The hybrid approach threads this needle elegantly: embed locally using Ollama so your data never touches a cloud embedding API, but store the resulting vectors in a self-hosted Qdrant instance on a VPS. You get the privacy guarantees of local embedding with the accessibility of a cloud-hosted vector store. The raw document content stays on your local machine; only the numerical embeddings (which can’t be reversed into the original text with any reliability) live on the VPS. This is the architecture pattern worth considering as you scale beyond what a single local machine can serve.
The self-hosting philosophy extends beyond RAG. Once you’ve built a local RAG pipeline, the natural next steps are integrating it with content systems — our guide on WordPress AI content generation self-hosted covers exactly that intersection — or wiring it into automation workflows using our guide on how to automate WordPress without Zapier. If you’re building out a complete self-hosted stack, don’t overlook credential security either; a self-hosted password manager should be the first thing you deploy before anything else.
The central point is this: a local RAG pipeline represents a specific and valuable position on the tradeoff curve between convenience and control. It prioritizes control — over your data, your costs, your privacy, and your infrastructure — at the cost of some convenience in setup and maintenance. For the kinds of documents and use cases where that control genuinely matters, there’s no serious alternative. And for developers who’ve already gone down the path of owning their own infrastructure, it’s the most natural extension of a philosophy that’s already proven its worth.
The tools are free. The hardware you probably already have. The only thing left is to build it.
Pirate Verdict
Every RAG-as-a-service charges you per query to search your own documents. Read that again. Your documents, your questions, their meter running. A local RAG pipeline with Ollama and ChromaDB costs exactly zero per query, runs on hardware you already own, and never sends a single byte of your proprietary data to someone else’s server. The setup takes an afternoon. The savings start on day one. Stop paying a cloud provider to read your own files back to you.
What hardware do I need to run a local RAG pipeline?
A minimum of 16GB RAM and a modern CPU. A GPU is optional but speeds up embedding generation significantly. For the LLM component, 32GB RAM is recommended if running larger models like Llama 3.1 8B. A basic setup with nomic-embed-text and Llama 3.1 runs comfortably on most modern laptops.
How many documents can a local RAG pipeline handle?
ChromaDB can handle millions of embeddings on a single machine. A typical consumer setup can process and store 10,000-50,000 document pages without issues. The limiting factor is usually disk space for the vector database rather than processing power.

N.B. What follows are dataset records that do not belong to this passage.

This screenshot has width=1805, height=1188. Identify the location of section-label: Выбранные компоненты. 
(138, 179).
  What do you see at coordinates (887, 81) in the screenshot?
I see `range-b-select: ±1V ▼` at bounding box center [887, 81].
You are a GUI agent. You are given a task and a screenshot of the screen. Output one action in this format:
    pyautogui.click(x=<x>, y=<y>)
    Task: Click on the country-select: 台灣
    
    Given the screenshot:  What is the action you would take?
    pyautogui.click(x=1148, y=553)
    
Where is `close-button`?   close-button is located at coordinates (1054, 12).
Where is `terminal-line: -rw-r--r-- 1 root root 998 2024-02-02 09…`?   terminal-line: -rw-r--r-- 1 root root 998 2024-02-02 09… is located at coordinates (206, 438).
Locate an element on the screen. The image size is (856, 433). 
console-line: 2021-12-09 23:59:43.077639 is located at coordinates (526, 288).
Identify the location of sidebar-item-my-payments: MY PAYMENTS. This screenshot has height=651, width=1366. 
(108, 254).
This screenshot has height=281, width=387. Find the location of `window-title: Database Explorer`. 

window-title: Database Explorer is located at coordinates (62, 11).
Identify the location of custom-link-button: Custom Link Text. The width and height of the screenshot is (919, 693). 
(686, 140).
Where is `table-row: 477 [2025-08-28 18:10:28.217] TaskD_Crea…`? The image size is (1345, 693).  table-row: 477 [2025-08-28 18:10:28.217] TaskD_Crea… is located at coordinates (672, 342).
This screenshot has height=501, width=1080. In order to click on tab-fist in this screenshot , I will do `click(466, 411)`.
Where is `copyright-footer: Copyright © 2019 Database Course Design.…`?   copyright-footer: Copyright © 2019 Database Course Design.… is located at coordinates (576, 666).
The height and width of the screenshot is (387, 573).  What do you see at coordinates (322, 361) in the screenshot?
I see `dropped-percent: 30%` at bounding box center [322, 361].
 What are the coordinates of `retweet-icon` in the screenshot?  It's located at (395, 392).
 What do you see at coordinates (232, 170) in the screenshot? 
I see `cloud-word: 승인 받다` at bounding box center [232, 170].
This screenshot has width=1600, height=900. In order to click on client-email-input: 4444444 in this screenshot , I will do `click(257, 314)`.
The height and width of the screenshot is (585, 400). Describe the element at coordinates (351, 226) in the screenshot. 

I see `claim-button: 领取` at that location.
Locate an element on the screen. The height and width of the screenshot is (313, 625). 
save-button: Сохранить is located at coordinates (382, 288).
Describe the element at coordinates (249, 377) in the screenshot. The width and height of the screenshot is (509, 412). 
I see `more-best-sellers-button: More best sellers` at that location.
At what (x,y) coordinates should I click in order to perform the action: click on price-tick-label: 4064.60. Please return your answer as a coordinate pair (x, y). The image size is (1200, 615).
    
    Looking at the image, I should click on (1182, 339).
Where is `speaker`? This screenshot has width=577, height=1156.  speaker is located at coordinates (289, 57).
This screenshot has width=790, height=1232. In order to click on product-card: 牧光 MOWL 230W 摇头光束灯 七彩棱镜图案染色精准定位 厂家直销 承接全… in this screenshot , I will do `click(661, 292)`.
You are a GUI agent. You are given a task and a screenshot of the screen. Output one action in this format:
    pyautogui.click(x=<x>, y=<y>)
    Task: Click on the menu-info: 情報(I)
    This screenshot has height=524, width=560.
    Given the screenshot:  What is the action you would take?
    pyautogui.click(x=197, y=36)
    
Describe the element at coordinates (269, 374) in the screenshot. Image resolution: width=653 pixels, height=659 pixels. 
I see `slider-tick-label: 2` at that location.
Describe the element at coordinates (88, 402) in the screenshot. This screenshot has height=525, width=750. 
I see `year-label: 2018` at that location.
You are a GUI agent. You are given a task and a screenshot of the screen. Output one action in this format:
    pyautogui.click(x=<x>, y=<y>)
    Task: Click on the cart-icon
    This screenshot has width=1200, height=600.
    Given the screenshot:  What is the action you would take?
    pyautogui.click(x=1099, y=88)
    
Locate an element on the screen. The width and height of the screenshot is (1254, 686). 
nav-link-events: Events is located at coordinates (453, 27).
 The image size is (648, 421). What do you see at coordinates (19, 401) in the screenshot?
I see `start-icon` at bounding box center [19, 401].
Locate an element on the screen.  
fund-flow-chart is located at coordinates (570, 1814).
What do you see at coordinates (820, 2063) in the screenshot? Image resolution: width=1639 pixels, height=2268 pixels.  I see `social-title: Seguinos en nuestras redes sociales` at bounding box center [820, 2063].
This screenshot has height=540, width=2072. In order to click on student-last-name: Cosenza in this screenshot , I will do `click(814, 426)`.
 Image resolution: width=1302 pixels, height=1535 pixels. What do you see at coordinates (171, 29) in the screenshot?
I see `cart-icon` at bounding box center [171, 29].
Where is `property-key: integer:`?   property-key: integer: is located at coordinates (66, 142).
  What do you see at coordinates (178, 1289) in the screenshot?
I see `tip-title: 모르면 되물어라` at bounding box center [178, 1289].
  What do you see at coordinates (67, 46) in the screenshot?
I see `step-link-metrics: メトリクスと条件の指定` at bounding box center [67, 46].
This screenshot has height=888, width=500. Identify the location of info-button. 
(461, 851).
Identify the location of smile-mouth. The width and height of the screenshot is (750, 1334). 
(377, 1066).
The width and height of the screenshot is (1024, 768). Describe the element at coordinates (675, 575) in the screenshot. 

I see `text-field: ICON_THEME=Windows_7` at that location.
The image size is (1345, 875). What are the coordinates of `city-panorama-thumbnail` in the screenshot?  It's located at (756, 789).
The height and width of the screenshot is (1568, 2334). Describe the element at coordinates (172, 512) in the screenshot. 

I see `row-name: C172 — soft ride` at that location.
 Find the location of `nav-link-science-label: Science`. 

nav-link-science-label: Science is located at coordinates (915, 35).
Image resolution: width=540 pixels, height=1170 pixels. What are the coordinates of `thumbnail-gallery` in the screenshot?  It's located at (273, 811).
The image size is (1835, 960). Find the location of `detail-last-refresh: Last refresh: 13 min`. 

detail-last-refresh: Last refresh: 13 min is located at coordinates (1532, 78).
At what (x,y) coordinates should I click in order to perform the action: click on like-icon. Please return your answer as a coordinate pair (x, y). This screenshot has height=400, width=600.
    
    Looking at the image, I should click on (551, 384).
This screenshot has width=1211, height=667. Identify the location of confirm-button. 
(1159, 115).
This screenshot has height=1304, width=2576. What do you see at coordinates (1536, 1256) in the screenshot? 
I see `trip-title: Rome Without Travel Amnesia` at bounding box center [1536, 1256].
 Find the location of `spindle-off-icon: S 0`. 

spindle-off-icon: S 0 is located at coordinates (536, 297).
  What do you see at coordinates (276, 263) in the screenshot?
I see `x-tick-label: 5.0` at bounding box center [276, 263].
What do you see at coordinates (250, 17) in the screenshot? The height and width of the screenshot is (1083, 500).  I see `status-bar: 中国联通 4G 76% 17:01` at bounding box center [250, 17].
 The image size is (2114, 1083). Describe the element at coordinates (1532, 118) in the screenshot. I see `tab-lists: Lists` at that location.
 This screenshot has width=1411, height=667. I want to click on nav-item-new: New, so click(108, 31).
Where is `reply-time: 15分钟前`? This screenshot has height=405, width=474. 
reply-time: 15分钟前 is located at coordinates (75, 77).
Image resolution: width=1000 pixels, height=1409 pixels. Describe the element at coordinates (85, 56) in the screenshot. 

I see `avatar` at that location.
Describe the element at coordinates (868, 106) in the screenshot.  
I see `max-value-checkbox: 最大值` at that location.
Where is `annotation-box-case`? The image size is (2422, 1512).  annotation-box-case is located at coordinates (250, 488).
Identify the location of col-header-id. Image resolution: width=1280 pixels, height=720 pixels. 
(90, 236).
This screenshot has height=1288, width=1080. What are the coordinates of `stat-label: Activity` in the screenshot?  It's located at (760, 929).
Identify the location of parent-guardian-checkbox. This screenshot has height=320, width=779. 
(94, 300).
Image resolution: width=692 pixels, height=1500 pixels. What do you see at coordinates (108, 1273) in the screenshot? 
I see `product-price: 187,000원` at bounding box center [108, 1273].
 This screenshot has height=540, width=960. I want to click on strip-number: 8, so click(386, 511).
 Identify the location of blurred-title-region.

Is a local RAG pipeline as accurate as cloud-based solutions like ChatGPT with file uploads?
For domain-specific documents, a properly tuned local RAG pipeline often outperforms generic cloud solutions because you control chunking strategy, embedding model selection, and retrieval parameters. The quality depends on your configuration choices rather than being limited by a one-size-fits-all cloud approach.
Can I use a local RAG pipeline for production applications?
Yes. Tools like Qdrant and ChromaDB are production-grade vector databases. Combined with Ollama serving models via API, you can build production applications that serve multiple users. For higher scale, deploy on a dedicated server or VPS rather than a laptop.
What file types can I use with a local RAG pipeline?
PDFs, plain text, markdown, HTML, Word documents, CSVs, and more. LangChain provides document loaders for over 80 file formats. You can also build custom loaders for proprietary formats using Python.